The waiting time for grid connection ranges from three to five years at US regional transmission organizations. The quickest solution to this issue is to construct datacenters closer to energy generation facilities. While this approach could work for GenAI training, it may not be feasible for GenAI inference, which requires proximity to the end user.

SNL Image

Data is the new oil

The phrase "data is the new oil" has taken on a new dimension in the era of GenAI. Quality data is crucial for training foundation models, yet it is often unavailable, uncaptured, or unprepared for AI.

"Many enterprises possess vast amounts of documents, but they are neither tagged nor indexed," said Si Chen, head of strategy at data management platform Appen Ltd.

Even more challenging are organizations that fail to capture all internal data or have data scattered across various departments. "The abandonment rates for AI projects are significant," said Eric Hanselman, chief analyst at 451 Research. "The major bottleneck is the digital maturity of the organization."
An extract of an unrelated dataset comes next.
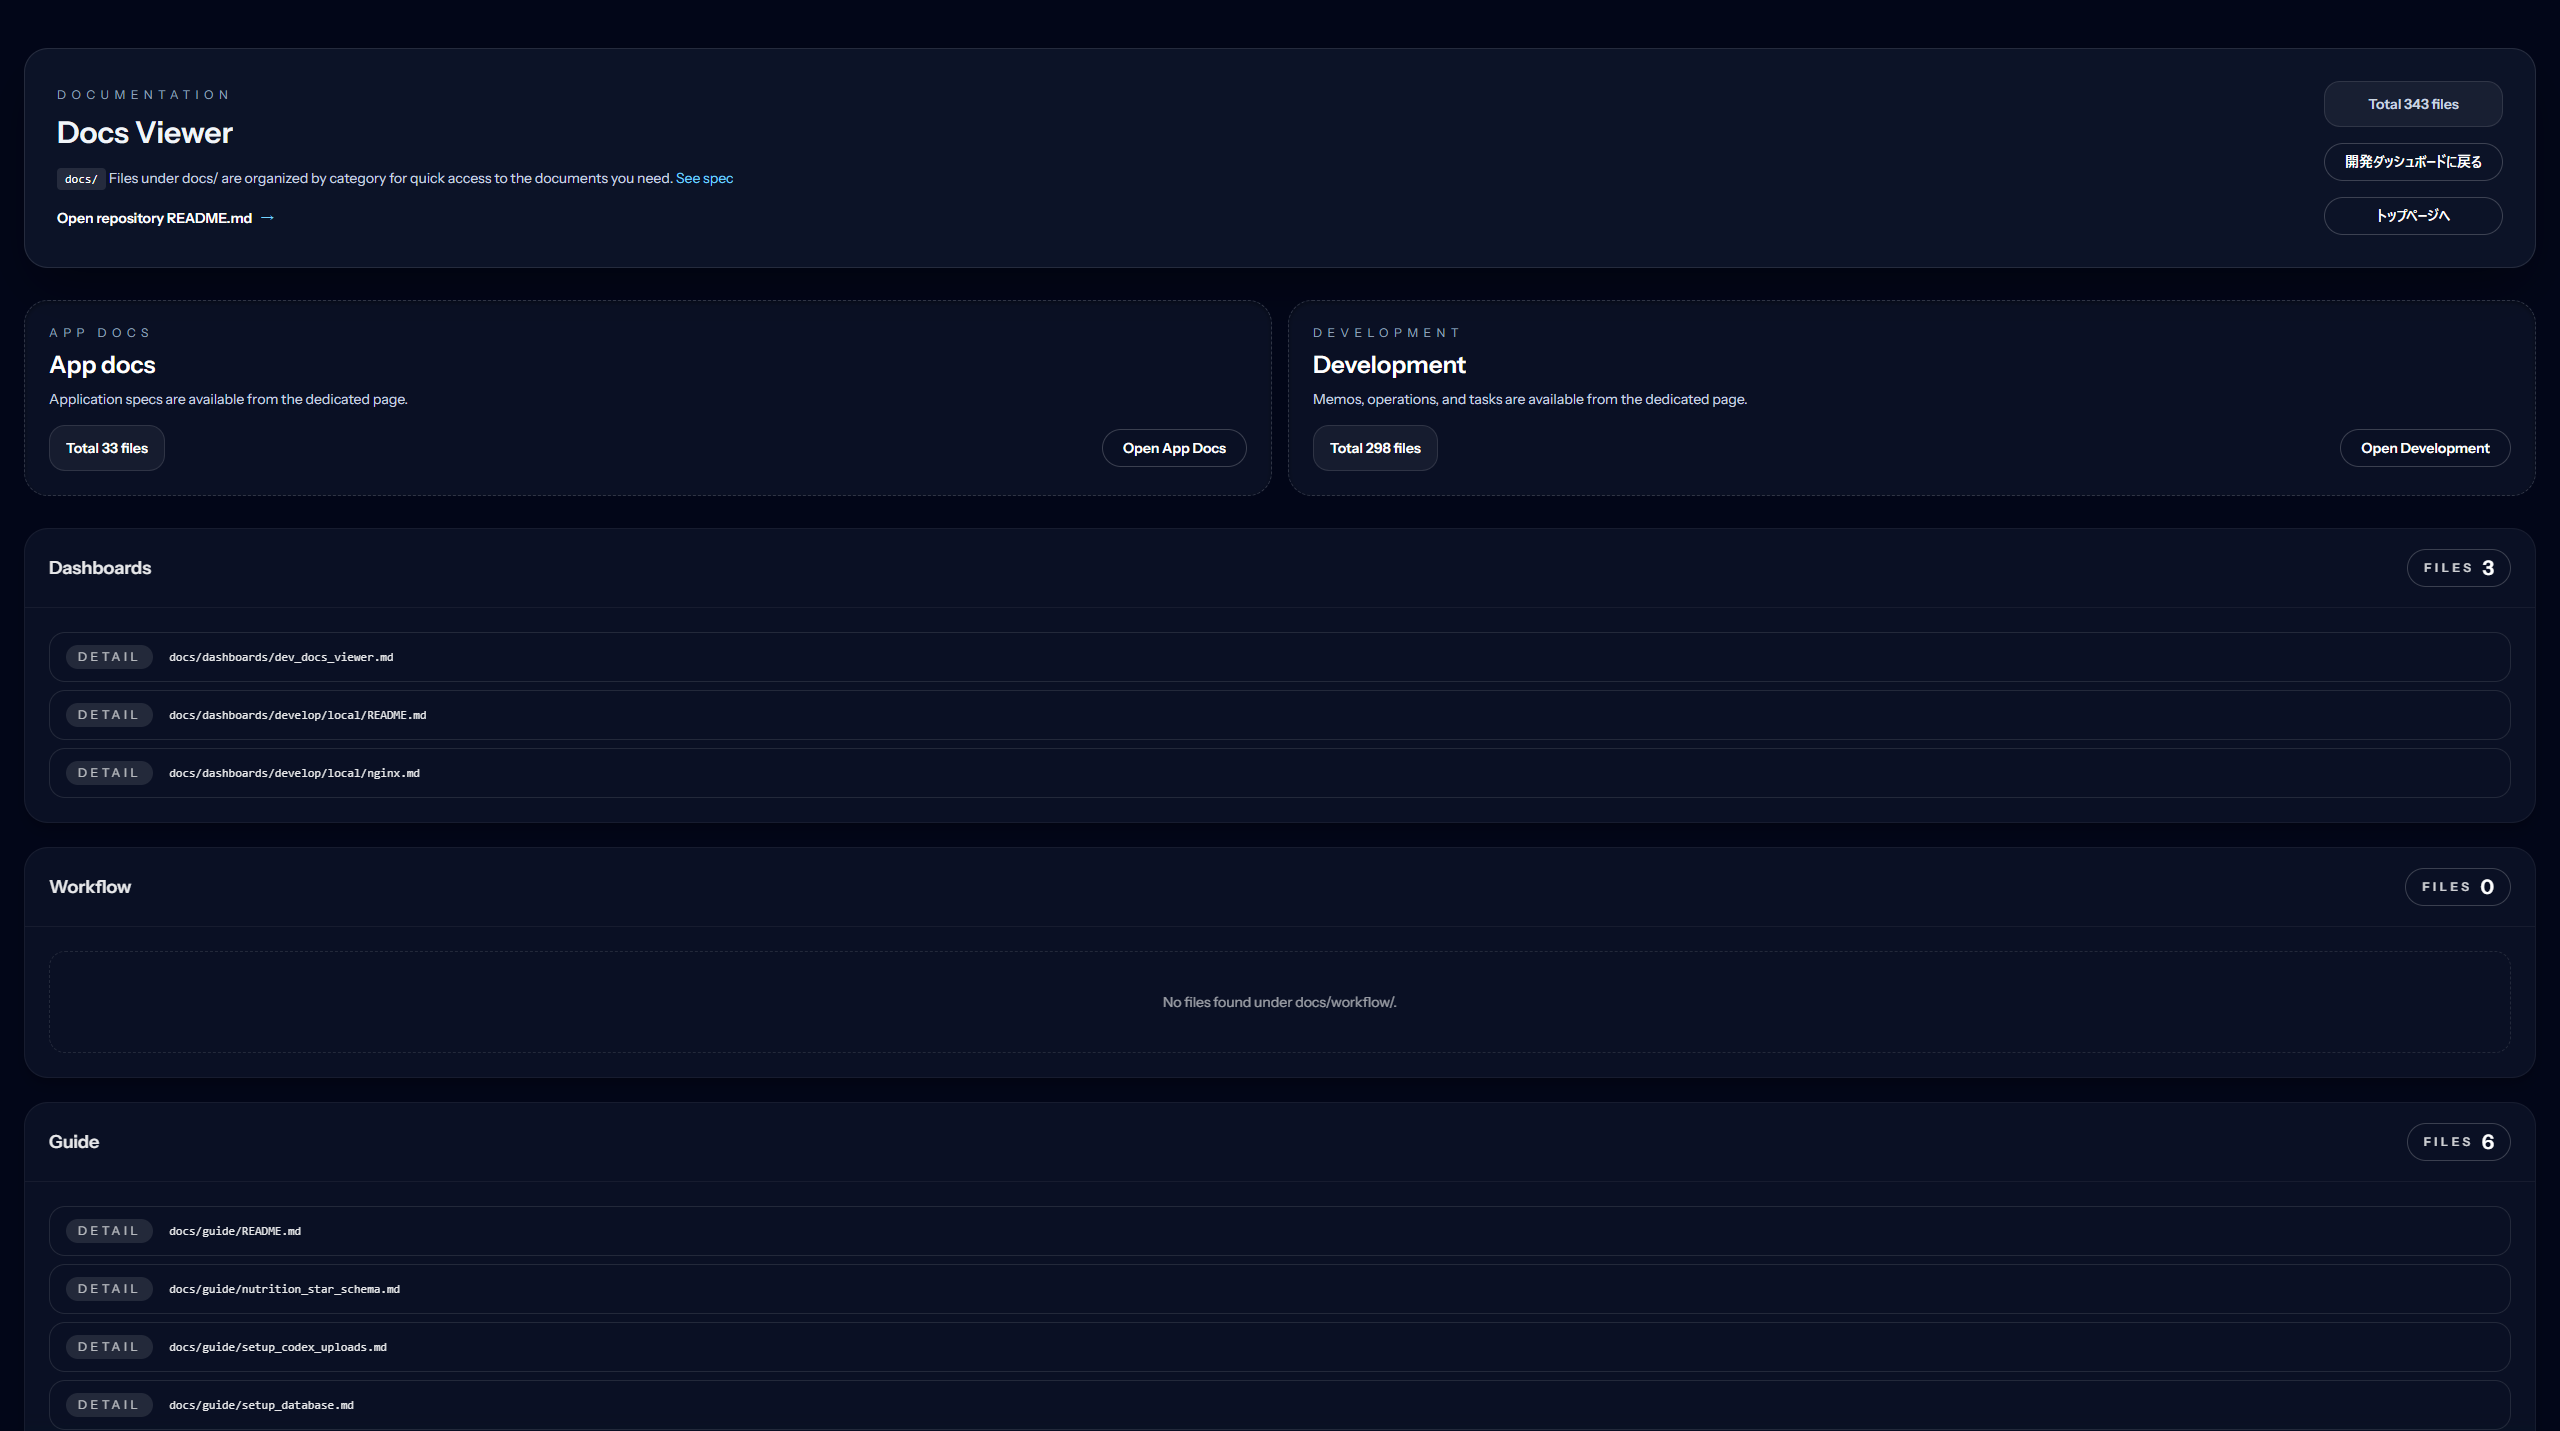Open DETAIL for docs/dashboards/dev_docs_viewer.md

[x=109, y=656]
A survey by 451 Research found that data quality was the primary bottleneck to AI adoption after budget constraints. Numerous companies have emerged to provide data management services for GenAI applications, assisting organizations in preparing data for model ingestion. When data is unavailable, companies often resort to synthetic data, though this approach has drawbacks.

SNL Image

"We often find synthetic data lacks common sense compared to human-generated data," Chen said, adding that models perform best when human-generated data is combined with synthetic data.

When organizations fail to capture data, increased investment in infrastructure, including cloud and on-premise solutions, is necessary. According to 451 Research's Tech Demand Indicator, cloud infrastructure spending is prioritized over AI technologies. IT infrastructure priorities rose significantly in the third quarter, suggesting that companies realized they needed to become more digitally mature before successfully applying GenAI technologies.